# Questions on Uinta Mountains (elk hunting)



## Clarq (Jul 21, 2011)

A friend and I have decided that we will be hunting the general elk season this year. The stars have aligned - fall break at school is October 8 - 16, so we'll have 9 consecutive days during the season to hunt. We may never have a better opportunity, and we intend to take full advantage of it.

We're debating between buying either spike or any bull tags. I've only ever hunted spikes at Diamond Fork, but after years of coming up empty, we're going to try something different. At this point, the Uintas are calling to us. We fish up there during the summer, and we figure we'd be able to do some scouting on fishing trips. I've tried to do some research on the hunting there, and here's what I've come up with:

1. It's a physically demanding hunt
2. It's crowded close to the roads
3. It's a low-success hunt
4. Elk are wary and tend to hide in thick woods

Sound about right? Even so, we love it up there, and a good hunting experience is more important to us than simply killing an animal. We have the time and the physical capability to hunt there (we're in our 20's and in good shape), but what we don't have is experience. If you're willing to answer a few questions to help a few young elk hunters know what they're getting themselves into, I'd appreciate it.

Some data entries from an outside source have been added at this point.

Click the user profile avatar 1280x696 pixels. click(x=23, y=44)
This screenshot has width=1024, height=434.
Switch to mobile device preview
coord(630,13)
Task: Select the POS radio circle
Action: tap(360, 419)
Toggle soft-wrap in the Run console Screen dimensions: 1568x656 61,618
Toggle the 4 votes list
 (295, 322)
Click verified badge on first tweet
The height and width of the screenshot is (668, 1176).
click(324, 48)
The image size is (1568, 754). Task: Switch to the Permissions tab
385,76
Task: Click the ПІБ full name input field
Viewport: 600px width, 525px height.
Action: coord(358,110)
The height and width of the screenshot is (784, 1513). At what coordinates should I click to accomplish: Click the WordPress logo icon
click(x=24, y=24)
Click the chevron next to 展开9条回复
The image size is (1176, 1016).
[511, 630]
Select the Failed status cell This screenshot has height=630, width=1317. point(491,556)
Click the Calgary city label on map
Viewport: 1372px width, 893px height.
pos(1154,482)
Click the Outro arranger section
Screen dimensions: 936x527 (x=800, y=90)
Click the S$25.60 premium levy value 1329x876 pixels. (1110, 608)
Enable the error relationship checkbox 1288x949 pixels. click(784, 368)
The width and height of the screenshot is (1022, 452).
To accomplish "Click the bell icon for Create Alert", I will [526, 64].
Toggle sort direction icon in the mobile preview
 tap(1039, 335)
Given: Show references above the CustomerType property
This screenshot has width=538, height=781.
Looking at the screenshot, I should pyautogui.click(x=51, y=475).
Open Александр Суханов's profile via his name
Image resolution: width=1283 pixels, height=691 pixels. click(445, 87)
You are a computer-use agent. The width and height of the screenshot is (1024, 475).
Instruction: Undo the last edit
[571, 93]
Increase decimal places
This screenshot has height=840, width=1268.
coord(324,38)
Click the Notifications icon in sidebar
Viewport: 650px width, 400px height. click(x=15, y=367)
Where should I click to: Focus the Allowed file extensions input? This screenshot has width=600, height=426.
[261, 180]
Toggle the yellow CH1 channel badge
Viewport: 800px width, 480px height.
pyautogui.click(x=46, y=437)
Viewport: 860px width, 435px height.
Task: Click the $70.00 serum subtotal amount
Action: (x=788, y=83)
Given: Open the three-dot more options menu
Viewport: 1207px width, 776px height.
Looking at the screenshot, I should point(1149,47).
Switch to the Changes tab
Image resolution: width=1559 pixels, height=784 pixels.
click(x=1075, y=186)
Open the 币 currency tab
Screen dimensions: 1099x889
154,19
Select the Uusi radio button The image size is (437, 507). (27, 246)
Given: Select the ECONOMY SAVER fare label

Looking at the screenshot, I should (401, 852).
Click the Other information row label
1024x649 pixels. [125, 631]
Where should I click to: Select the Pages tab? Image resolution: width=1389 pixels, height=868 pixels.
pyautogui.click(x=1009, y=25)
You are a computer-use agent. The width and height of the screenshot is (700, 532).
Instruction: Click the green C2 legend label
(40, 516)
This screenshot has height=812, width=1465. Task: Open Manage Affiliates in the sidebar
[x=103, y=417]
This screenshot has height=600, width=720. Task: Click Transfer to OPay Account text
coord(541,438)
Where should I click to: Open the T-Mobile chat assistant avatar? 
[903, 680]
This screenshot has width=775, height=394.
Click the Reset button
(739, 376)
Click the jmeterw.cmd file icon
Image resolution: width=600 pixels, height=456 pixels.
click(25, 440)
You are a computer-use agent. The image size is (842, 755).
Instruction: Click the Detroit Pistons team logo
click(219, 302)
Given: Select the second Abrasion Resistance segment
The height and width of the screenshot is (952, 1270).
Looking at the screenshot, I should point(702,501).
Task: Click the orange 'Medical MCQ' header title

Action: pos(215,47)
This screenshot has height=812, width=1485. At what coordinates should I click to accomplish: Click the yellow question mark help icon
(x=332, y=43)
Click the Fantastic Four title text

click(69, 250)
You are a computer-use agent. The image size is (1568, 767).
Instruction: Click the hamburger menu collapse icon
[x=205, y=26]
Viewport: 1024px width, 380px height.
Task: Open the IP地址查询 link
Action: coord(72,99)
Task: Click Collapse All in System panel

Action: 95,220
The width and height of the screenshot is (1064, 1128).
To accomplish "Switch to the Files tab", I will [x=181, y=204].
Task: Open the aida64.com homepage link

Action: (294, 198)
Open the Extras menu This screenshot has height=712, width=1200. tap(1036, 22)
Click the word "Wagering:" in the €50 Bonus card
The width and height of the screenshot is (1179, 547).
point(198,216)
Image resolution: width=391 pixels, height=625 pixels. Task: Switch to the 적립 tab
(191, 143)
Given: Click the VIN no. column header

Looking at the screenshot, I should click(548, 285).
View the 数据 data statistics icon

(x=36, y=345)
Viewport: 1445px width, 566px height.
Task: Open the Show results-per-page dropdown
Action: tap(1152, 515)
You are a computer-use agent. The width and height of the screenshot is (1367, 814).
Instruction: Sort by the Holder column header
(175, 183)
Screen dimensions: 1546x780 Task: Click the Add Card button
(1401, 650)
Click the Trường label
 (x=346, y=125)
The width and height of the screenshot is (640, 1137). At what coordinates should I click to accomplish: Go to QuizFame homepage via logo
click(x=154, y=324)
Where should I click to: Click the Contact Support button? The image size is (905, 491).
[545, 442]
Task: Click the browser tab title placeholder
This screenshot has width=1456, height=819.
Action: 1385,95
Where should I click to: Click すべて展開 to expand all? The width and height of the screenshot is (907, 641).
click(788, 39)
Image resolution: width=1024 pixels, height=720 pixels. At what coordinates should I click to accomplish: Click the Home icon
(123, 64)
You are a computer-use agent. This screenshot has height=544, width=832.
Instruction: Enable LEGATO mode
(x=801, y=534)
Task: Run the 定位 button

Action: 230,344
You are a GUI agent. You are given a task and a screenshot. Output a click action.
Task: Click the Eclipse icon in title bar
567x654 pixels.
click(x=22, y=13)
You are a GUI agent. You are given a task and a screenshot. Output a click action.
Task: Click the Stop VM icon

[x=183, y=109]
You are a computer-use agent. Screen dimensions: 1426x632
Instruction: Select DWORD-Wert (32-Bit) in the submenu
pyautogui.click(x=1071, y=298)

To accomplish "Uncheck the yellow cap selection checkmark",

1. What types of weather extremes would we need to be prepared for? How much has it snowed on previous general season rifle hunts?
2. Is the weather cool enough that we would be able to pack an elk out over a period of days without meat spoiling? It will probably just be us two, so we would need to make a few different trips.
3. Would success be more likely if (a) we showed up a day before the season started and hiked in ahead of everyone else; or (b) came in on Monday or Tuesday after the weekend madness and tried to figure it out from there?
4. Anything else we need to know in order to decide if the Uinta Mountains any bull elk hunt is the hunt for us?

Thank you!


----------



## MWScott72 (May 23, 2011)

I don't have any experience hunt in the Uintahs but with the general hunt early to mid October, you shouldn't have any trouble keeping meat from spoiling. Just get good quality game bags and hang the meat up in the shade and you'll be just fine. It HAS to be off the ground though to allow for complete air ciculation.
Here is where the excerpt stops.